Für die Exportwirtschaft sei der am Donnerstag unmittelbar nach dem Bekanntwerden des Entscheides eingetretene Kurssturz zwar schwierig, räumte Reimann am Donnerstag auf Anfrage ein. «Vielleicht wäre ein Vorgehen in Schritten besser gewesen». Er vertraue jedoch auf das Fachwissen der Verantwortlichen bei der Nationalbank.

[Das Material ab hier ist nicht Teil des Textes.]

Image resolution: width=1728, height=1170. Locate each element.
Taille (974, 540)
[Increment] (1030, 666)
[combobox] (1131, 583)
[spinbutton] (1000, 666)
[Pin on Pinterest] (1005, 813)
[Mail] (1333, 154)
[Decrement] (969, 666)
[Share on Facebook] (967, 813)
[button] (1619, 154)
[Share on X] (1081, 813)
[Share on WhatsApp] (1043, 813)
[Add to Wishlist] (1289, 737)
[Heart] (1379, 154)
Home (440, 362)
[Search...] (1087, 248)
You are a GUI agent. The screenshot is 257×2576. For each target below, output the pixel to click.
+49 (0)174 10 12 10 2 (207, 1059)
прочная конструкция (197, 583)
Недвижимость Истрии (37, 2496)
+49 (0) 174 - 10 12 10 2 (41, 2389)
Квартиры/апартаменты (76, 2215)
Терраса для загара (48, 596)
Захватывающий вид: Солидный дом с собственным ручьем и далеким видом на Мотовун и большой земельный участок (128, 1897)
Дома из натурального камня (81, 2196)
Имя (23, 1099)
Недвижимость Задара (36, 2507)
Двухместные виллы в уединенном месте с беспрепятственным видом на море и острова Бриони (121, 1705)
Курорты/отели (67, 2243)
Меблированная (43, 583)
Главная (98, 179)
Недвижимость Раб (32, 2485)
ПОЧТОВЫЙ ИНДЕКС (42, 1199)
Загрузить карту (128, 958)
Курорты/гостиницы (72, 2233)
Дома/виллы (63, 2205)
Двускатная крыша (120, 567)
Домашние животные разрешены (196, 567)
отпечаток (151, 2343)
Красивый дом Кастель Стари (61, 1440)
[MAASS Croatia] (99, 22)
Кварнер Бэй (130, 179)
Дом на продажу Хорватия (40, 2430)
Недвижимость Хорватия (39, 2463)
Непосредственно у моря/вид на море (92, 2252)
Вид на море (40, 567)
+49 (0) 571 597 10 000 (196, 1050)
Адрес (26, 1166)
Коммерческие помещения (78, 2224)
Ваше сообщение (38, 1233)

Der Entscheid zeigt in den Augen von Reimann, «wie krank die Planwirtschaft ist, in der Zentralbanken faktisch das Geld steuern mit Zahlen, die wir uns gar nicht vorstellen können.» Die Nationalbank habe entscheiden müssen, ob sie die Selbstzerstörung des Euro weiter mitmachen wolle oder nicht.
«Lieber ein Ende mit Schrecken»
Auch UBS-Chefökonom Daniel Kalt zeigt Verständnis für den Schritt der Nationalbank. Europa habe die Hausaufgaben aus der Schuldenkrise nicht gemacht, sagte Kalt kurz an der Ankündigung durch die SNB im Gespräch mit der Nachrichtenagentur sda: Insofern hätte die SNB die Mindestkurspolitik viel länger durchziehen und ihre Bilanz viel weiter aufblähen müssen, als sie ursprünglich gedacht habe. «Darum hat sich die SNB gesagt: lieber ein Ende mit Schrecken als ein Schrecken ohne Ende.»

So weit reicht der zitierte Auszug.